▶ **Required action**:
Every line of the entries below that mentions "will" is to be copied out.

[Stored dataset items]
§
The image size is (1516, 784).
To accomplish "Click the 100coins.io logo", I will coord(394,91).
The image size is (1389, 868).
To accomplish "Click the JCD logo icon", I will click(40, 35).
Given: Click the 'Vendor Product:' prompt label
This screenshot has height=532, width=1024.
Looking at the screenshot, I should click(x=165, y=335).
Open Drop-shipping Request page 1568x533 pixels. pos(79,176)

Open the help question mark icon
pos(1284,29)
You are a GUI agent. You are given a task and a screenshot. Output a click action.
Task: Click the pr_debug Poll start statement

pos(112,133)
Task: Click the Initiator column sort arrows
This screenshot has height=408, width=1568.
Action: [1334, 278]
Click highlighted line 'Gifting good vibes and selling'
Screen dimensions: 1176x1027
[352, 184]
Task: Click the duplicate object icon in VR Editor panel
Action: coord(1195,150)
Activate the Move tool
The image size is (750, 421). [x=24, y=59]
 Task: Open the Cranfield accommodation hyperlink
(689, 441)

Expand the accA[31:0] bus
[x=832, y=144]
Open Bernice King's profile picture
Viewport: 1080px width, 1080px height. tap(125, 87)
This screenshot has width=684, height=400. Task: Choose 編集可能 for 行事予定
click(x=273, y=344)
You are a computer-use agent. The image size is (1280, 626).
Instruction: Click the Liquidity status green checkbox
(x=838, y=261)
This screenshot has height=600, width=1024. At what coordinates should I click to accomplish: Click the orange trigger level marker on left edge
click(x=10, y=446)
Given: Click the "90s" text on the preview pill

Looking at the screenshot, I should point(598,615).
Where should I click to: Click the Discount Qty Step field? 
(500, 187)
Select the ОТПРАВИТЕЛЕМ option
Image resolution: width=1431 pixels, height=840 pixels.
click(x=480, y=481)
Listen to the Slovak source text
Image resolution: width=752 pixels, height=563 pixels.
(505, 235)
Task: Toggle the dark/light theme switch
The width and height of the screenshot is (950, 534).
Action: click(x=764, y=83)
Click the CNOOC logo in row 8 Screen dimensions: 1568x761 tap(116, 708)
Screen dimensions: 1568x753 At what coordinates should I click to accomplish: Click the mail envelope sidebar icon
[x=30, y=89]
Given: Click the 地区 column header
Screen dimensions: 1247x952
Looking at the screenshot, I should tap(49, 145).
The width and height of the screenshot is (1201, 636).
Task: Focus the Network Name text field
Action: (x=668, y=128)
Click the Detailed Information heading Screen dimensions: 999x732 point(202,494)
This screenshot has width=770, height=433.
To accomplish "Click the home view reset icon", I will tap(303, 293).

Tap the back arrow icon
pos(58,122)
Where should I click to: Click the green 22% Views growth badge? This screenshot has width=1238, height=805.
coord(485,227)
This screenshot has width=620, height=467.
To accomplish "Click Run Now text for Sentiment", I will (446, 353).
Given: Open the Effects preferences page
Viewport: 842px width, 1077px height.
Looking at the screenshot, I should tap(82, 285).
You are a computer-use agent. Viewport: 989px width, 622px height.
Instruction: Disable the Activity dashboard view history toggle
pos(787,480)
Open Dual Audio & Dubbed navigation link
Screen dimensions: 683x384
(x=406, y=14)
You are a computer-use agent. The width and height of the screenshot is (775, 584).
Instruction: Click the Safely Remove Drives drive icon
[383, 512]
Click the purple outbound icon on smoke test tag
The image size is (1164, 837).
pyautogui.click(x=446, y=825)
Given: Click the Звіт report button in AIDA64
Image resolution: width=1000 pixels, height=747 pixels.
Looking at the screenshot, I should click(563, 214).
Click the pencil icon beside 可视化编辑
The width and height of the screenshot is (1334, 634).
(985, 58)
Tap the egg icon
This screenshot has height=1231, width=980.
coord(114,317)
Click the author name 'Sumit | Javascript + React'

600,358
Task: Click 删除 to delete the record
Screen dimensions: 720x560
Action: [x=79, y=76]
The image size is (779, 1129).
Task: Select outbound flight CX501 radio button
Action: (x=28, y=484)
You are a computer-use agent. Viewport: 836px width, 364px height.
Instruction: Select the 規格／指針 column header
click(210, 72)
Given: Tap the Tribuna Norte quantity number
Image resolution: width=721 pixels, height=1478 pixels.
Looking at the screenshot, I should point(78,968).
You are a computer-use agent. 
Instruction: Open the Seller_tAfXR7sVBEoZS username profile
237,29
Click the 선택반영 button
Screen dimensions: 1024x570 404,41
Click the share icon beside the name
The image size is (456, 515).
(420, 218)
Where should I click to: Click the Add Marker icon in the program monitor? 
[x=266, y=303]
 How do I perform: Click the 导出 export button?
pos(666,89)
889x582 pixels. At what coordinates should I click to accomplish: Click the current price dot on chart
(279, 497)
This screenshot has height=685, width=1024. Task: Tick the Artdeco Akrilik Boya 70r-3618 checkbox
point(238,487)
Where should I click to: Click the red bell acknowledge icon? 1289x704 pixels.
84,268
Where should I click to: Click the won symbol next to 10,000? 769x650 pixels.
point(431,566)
§
▶ **Response box**:
To accomplish "Click the 100coins.io logo", I will coord(394,91).
To accomplish "Click the JCD logo icon", I will click(40, 35).
To accomplish "Click the home view reset icon", I will tap(303, 293).
To accomplish "Click Run Now text for Sentiment", I will (446, 353).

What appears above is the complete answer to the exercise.